The ABC executive told the magazine that “the political diversity captured in the new ‘Roseanne’ mirrors an overall emphasis on inclusion at ABC that’s reflected in family comedies ‘Black-ish,’’ Speechless’ and ‘Fresh Off the Boat,’ and dramas such as ‘The Good Doctor,’” according to Deadline. Ironically, “Black-ish” creator Kenya Barris said Wednesday that he was prepared to leave ABC if the company didn’t fire Barr over her racist tweet.
The Academy included a note with its magazine explaining that “Roseanne” was canceled after the interview with Dungey was conducted and the magazine was printed.
The magazine was distributed anyway, while the digital version of the article was scrubbed of positive “Roseanne” references, according to the note obtained and published by Deadline.
“Roseanne‘s comeback reached stratospheric territory,” Dungey told the Academy magazine, according to the report.
Deadline added that the “pre-cancellation copy goes on for two more paragraphs” about how proud the network is for bringing back the show and features an advertisement urging academy members to consider “Roseanne” during awards season.
The Emmy Magazine issue went on sale June 5, a week after ABC canceled “Roseanne.” However, in a sign that the magazine industry will continue to struggle to remain relevant in the modern media era, the publication was ready for print all the way back on May 14 – two full weeks before the show was axed.
Deadline also pointed out that Dungey’s comments mirror what Disney-ABC Television Group president Ben Sherwood said at the network’s recent upfront presentation -- where Barr was brought out to entertain potential advertisers.

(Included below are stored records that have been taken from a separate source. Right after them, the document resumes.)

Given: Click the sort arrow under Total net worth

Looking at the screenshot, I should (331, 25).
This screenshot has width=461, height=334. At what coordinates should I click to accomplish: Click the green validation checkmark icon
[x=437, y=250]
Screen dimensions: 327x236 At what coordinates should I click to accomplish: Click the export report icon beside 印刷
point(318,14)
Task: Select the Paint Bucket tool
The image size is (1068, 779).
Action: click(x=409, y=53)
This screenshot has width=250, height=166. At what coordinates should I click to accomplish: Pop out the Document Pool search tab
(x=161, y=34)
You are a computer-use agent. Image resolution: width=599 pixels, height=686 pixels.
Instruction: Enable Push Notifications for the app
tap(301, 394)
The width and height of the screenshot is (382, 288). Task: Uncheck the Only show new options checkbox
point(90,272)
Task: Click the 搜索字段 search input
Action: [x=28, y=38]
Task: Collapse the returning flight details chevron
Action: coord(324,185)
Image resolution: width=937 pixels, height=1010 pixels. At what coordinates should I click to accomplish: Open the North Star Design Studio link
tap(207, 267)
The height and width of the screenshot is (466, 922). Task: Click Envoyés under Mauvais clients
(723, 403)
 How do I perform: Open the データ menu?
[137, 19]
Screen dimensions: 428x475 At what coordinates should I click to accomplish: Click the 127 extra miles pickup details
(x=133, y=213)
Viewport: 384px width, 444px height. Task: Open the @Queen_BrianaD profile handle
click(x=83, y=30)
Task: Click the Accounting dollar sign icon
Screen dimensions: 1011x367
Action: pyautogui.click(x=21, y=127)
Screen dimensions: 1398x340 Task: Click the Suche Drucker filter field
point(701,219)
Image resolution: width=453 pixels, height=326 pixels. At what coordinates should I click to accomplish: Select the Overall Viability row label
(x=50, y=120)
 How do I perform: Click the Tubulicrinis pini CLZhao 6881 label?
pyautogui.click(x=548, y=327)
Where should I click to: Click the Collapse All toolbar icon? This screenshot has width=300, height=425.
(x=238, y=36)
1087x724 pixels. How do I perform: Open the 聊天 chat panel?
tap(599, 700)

The wildly popular reboot of "Roseanne" was canceled after its namesake posted a racist tweet about former President Obama’s aide and close friend Valerie Jarrett. Barr wrote that Jarrett, who is African-American and was born to an American couple living in Iran, is like the "Muslim brotherhood & planet of the apes had a baby."
Barr portrayed a pro-Trump character in the now-canceled show’s reboot that touched on a variety of provocative topics such as the fictional family being scared of Muslim neighbors and infighting over the 2016 election. Barr's political views caused a headache for ABC despite many crediting the 65-year-old's pro-Trump stance as the reason for the show's massive success.
Sherwood claimed credit for seizing on the political moment and reaching out to Donald Trump voters, telling The New York Times that it was an attempt to reach Middle America. He claimed that on the morning after Trump defeated Hillary Clinton, “we looked at each other and said, ‘There’s a lot about this country we need to learn a lot more about, here on the coasts.'”
As for Barr’s history of controversial comments, "You can’t control Roseanne Barr,” Sherwood told The New York Times in a different interview when asked about her Twitter account. “Many who have tried have failed. She’s the one and only.”
Before “Roseanne” rocked the ratings, Sherwood had widely been believed to be on the way out at ABC amid perennially low ratings and a creative drought, industry insiders told Fox News. Everyone from Barr’s ex-husband to media watchdogs were aware of Barr’s history of offensive behavior. And now that “Roseanne” has imploded, industry insiders are asking why Sherwood didn’t realize he’d placed a ticking time bomb at the heart of ABC’s schedule — and strategy.
Emmy Magazine did not immediately respond to a request for comment.